Costello: Thanks. I'm setting up an office in my den, and I'm thinking about buying a computer.

Abbot: Mac?
Costello: No, the name's Lou

Abbot: Your computer?
Costello: I don't own a computer. I want to buy one.

Abbot: Mac?
Costello: I told you, my name's Lou

Abbot: What about Windows?
Costello: Why? Will it get stuffy in here?

Abbot: Do you want a computer with windows?
Costello: I don't know. What will I see when I look in the windows?

Abbot: Wallpaper.
Costello: Never mind the windows. I need a computer and software.
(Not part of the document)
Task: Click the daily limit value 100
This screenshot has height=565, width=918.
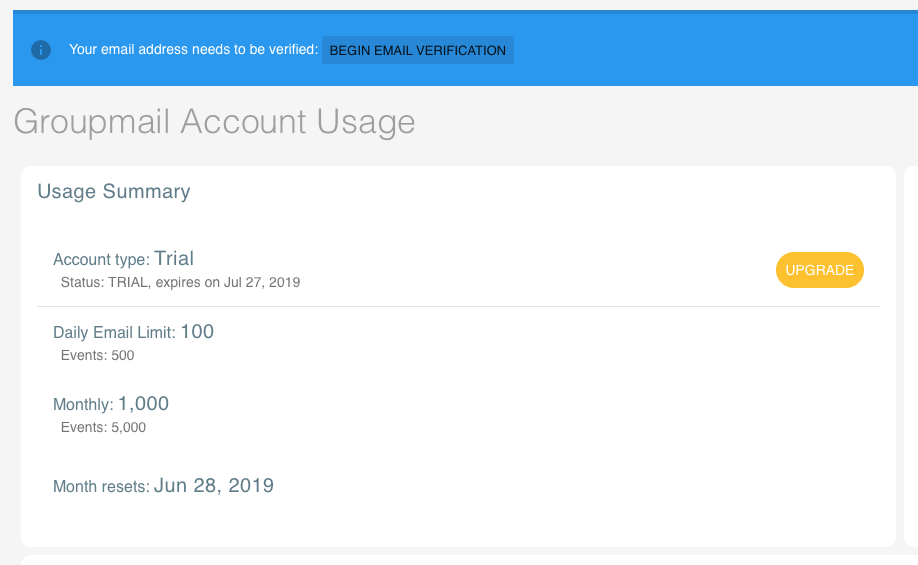Action: tap(197, 332)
Abbot: Software for windows
Costello: No. On the computer! I need something I can use to write proposals, track expenses and run my business. What have you got?

Abbot: Office
Costello: Yeah, for my office. Can you recommend anything?

Abbot: I just did.
Costello: You just did what?

Abbot: Recommend something?
Costello: You recommended something?

Abbot: Yes.
Costello: For my office?

Abbot: Yes
Costello: OK, what did you recommend for my office?

Abbot: Office.
Costello: Yes, for my office!

Abbot: I recommend Office with Windows.
Costello: I already have an office and it has windows! OK, let's just say, I'm sitting at my computer and I want to type a proposal. What do I need?

Abbot: Word. Costello: what word?
Abbot: Word in Office.

Costello: the only word in office is office.
Abbot: the Word in Office for Windows.

Costello: which word in office for windows?
Abbot: the word you get when you click the blue W

Costello: I'm going to click your blue W if you don't start with some straight answers. What about financial bookkeeping, you have anything I can track my money with?
Abbot: Sure, Money.

Costello: that's right. What do you have?
Abbot: Money.

Costello: I need money to track my money?
Abbot: it comes bundled with your computer.

Costello: what's bundled with my computer?
Abbot: Money

Costello: money comes with my computer?
Abbot: yes. No extra charge.

Costello: I get a bundle of money with my computer? How much?
Abbot: one copy

Costello: isn't it illegal to copy money?
Abbot: Microsoft gave us a license to copy Money.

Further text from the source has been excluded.